## Given text
At Washington Memorial Library, the computer lab stays busy. 

“Libraries are a core access point for all sorts of things,” said Jennifer Lautzenheiser, director at the Middle Georgia Regional Library system. 

That includes logging in to Georgia Gateway, the portal that is the entrypoint to access accounts for critical programs like Medicaid, the Supplemental Nutrition Assistance Program, WIC and TANF. 

Enough people at Washington Memorial have asked for help with Gateway that the library started a how-to class. 

“Whenever we see routine need, then we try and develop some sort of support for that,” Lautzenheiser said. "And this is not an isolated experience for us here in Middle Georgia."

Washington Memorial is now one of about 300 public libraries around the state to receive a kiosk making accessing Georgia Gateway that much easier. 

The standalone touchscreen pads were distributed through a partnership between the state Department of Human Services and Georgia Public Libraries Services.

## Information shown

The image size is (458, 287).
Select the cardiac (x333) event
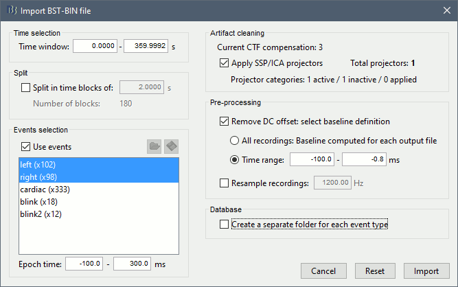[45, 189]
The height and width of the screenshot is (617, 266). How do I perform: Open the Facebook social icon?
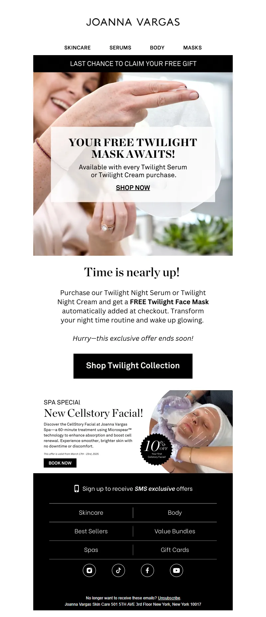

## Activities
1 – Do the following statements agree with the article on Georgia Gateway kiosks in public libraries? For each, answer yes or no and quote the deciding words.
(a) Washington Memorial Library started a class on using Georgia Gateway.
(b) About 300 public libraries in the state received a kiosk.
(c) The Middle Georgia Regional Library system distributed the kiosks on its own.
2 – List every program that the article on Georgia Gateway kiosks names as accessible through the Gateway portal.
3 – Carry on the article about Georgia Gateway kiosks in public libraries from the point where it stops.

## Answers to each task
1 –
(a) Yes: "the library started a how-to class"
(b) Yes: "one of about 300 public libraries around the state to receive a kiosk"
(c) No: "distributed through a partnership between the state Department of Human Services and Georgia Public Libraries Services"

2 –
Medicaid
Supplemental Nutrition Assistance Program
WIC
TANF

3 –
“With weekend hours and internet access in rural parts of the state, public libraries offer our customers additional access points so they can complete a renewal or manage their cases easily,” DHS Commissioner Candice Broce said in a press release. 

People can log in and scan relevant documents to upload through the mobile Gateway application using the self-service kiosks, which Lautzenheiser said is more efficient than using a library computer. 

Users will still need to contact DHS caseworkers with any benefits issues. 

The kiosks were paid for using allocated funds from the U.S. Department of Agriculture Food and Nutrition Services, with the total project costing at most $500,000, according to a spokesperson for DHS. 

It's the latest in a series of investments to improve benefits access in the state. 

In January, DHS and the Department of Community Health began recieving $54 million to hire contract benefits case workers, pay overtime and streamline technology amid ongoing Medicaid redeterminations. 

As exemplified by the library program, the investments spread outside of DHS outposts, too. 

Last September, DHS and the Department of Public Health entered into a contract with 27 counties — including Bibb, Cobb, Dougherty, Muscogee, Houston and others — agreeing to cash-match the hiring of temporary caseworkers to work inside local public health departments.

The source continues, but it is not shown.